Estamos criando um guia de conversa. Não achamos que com 14, 16 anos você vai entregar o celular e seu filho vai estar pronto para acessar tudo. Tem que ir conversando antes, educando. O que fazer se você é exposto a um conteúdo impróprio, a um conteúdo de violência? Você tem que falar com um adulto sobre qualquer coisa que te deixe desconfortável. Não mande fotos sem roupa e se mandar, vem falar com a gente. Se alguém está te chantageando com essas fotos ou com alguma informação, fale com um adulto, ninguém vai te culpar. Se você vir alguma coisa como cyberbullying, não participe. Então, tem algumas conversas que dá para ir puxando para abrir esse diálogo, ir preparando para esse momento.


O que vocês têm tido de retorno dos próprios adolescentes?


Teve uma mãe que contou que o filho era o único na sala que não tinha celular.
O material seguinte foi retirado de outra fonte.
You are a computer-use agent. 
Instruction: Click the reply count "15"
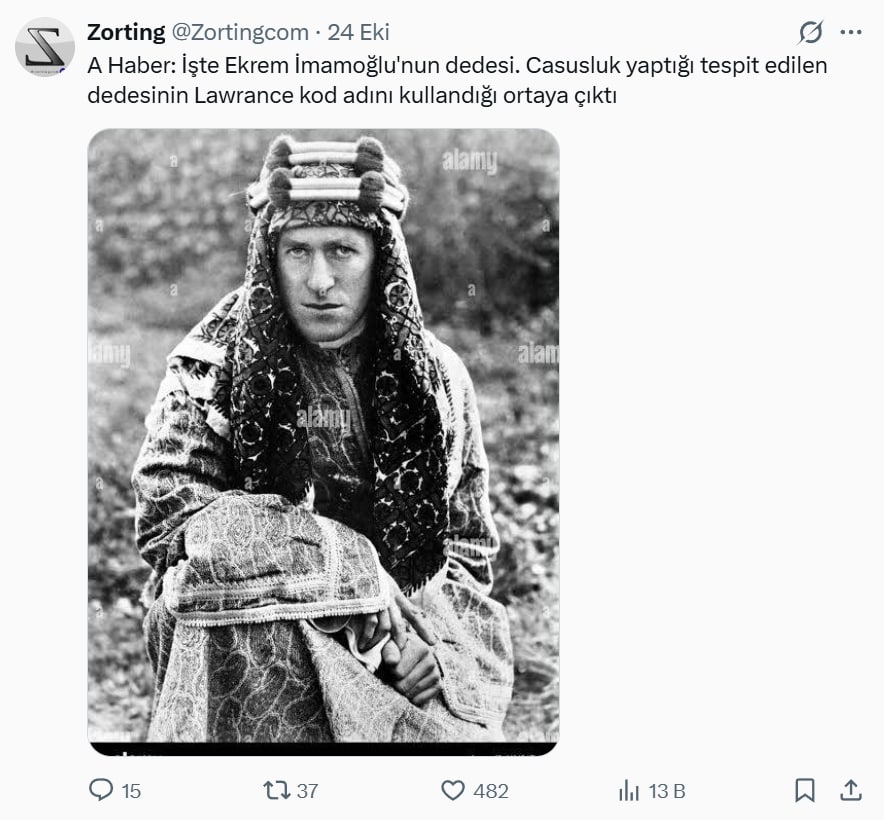point(131,791)
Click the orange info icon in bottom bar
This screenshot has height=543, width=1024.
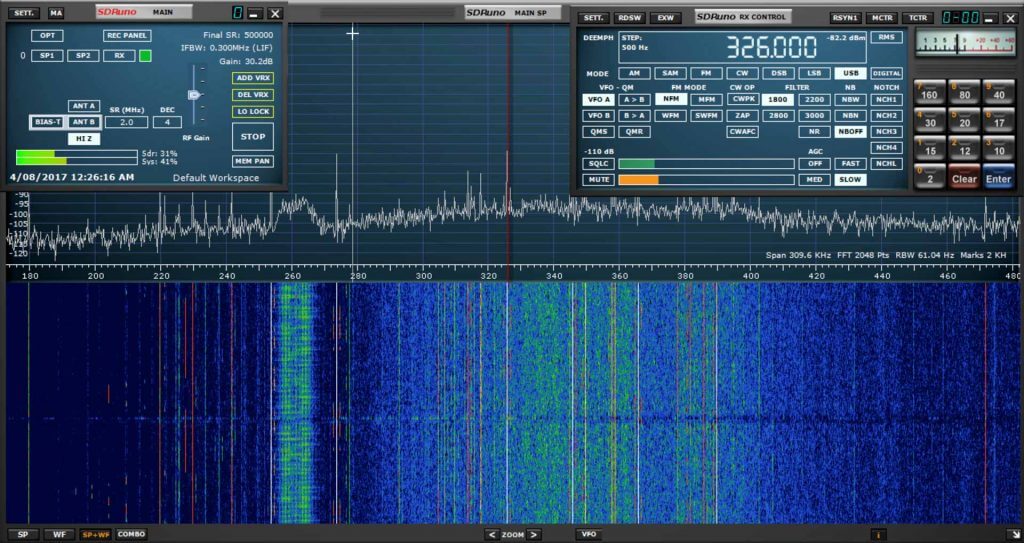pyautogui.click(x=880, y=535)
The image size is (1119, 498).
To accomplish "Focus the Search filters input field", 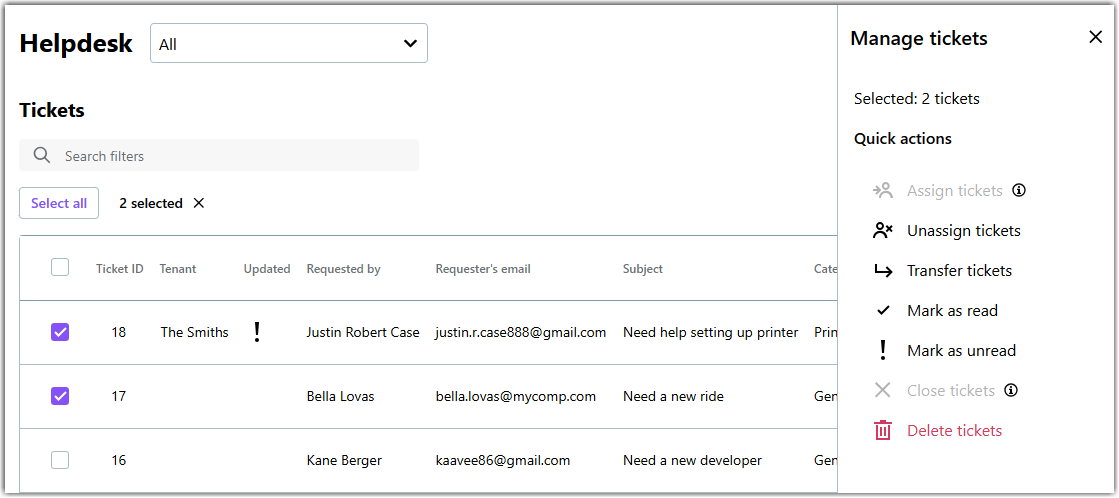I will click(x=218, y=156).
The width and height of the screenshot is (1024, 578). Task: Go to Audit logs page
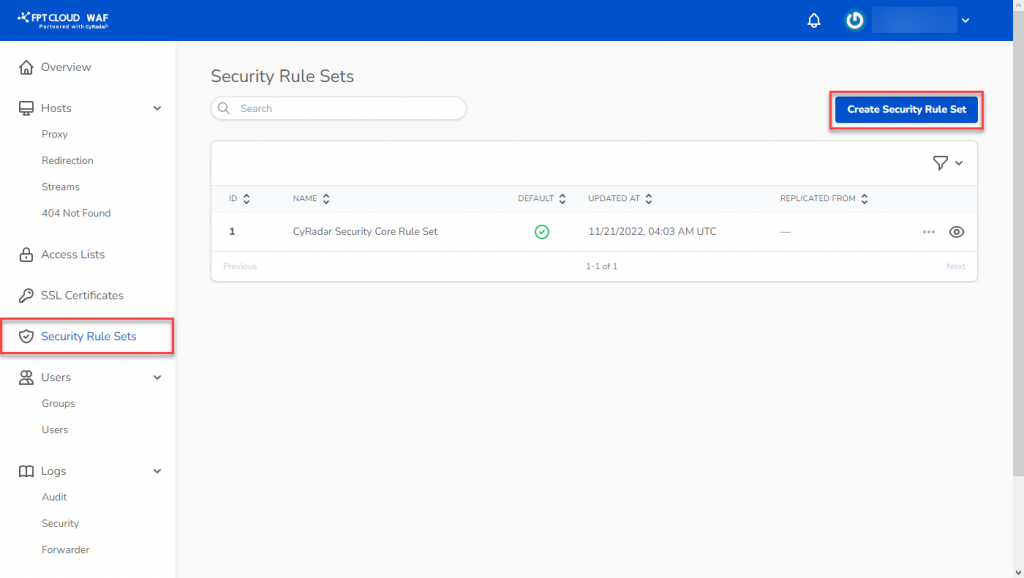coord(55,497)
E ele, agora, usa o fato da mãe ter assinado o acordo do Movimento Desconecta como um álibi, assim "olha, eu não sou louco, a minha mãe é que não quer me dar porque ela assinou o acordo". Virou uma desculpa, uma justificativa dos próprios adolescentes para os outros.


Mas eles entendem?


Ah, eles entendem. Na escola trouxemos palestrantes para falar com as crianças, investimos no diálogo. Minha filha, com nove anos, já sabe que o excesso de telas faz mal para ela. Você vai construindo, eles vão entendendo.


E a lei de proibição nas escolas?


A lei foi maravilhosa, porque acho que todo mundo concorda que escola não combina com celular. Na hora da aula, as crianças têm que estar atentas, e, nos intervalos, têm que estar interagindo, brincando com os outros, brigando, fazendo as pazes, aprendendo a lidar. Isso protege as crianças naquele período, mas quando saem da escola volta todo esse acesso. O que a gente percebeu é que depois da lei, pelo fato de as crianças não usarem o celular no período escolar, começaram a usar menos fora também, num círculo virtuoso. Usar menos significa usar menos.
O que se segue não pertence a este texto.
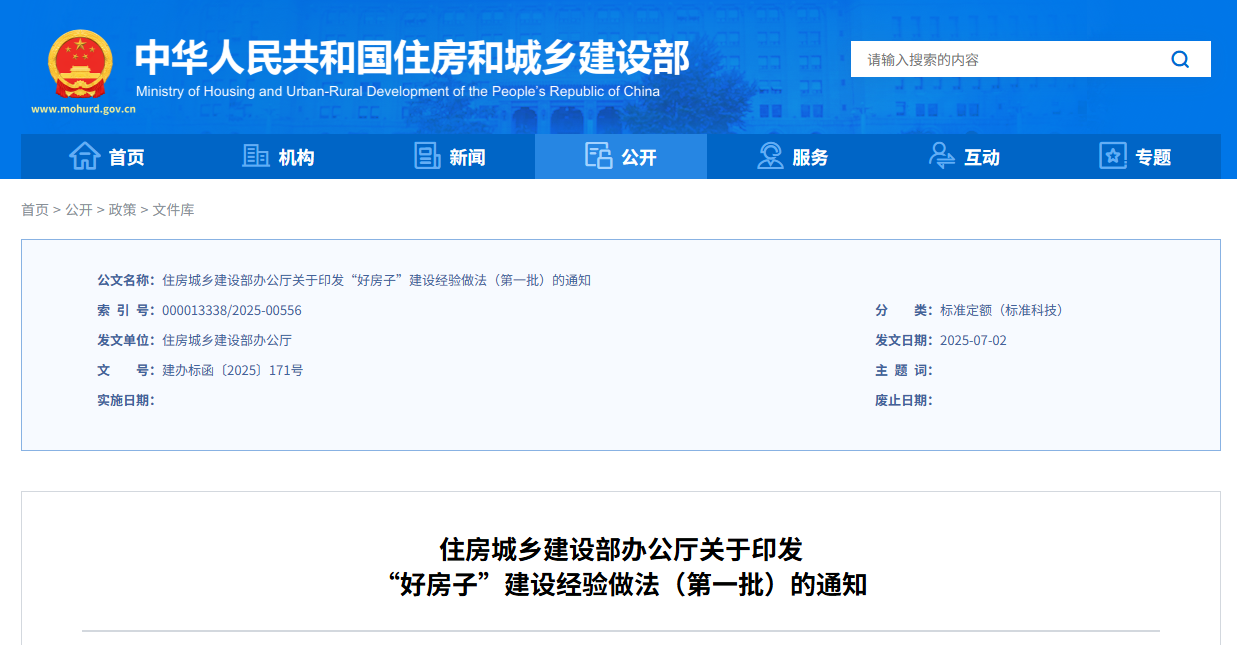Click the national emblem logo
1237x645 pixels.
click(x=78, y=65)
O movimento é novo, mas essa discussão também é nova. O que você sentiu do ano passado para esse? Depois da série 'Adolescência', os estudos, os especialistas, a lei das escolas.


Acho que as famílias estão acordando. Era um problema que estava ali latente, então eu acho que, trazendo tudo isso, a série "Adolescência", essas reportagens que vêm surgindo mostrando todas essas as atrocidades que acontecem online. Agora estamos na expectativa de uma regulamentação das redes sociais, estamos acompanhando de perto todas essas políticas públicas com muita expectativa e esperança de atingir cada vez mais e mais famílias.


DICAS


Como orientar seu filho


  • O que fazer se você é exposto a um conteúdo impróprio, a um conteúdo de violência? Tem que falar com um adulto sobre qualquer coisa que te deixe desconfortável.
  • Não mande fotos sem roupa. Se mandar, venha falar com a gente.
  • Se alguém está te chantageando com essas fotos ou com alguma informação: fale com um adulto, ninguém vai te culpar.
  • Se você vir alguma coisa como cyberbullying: não participe.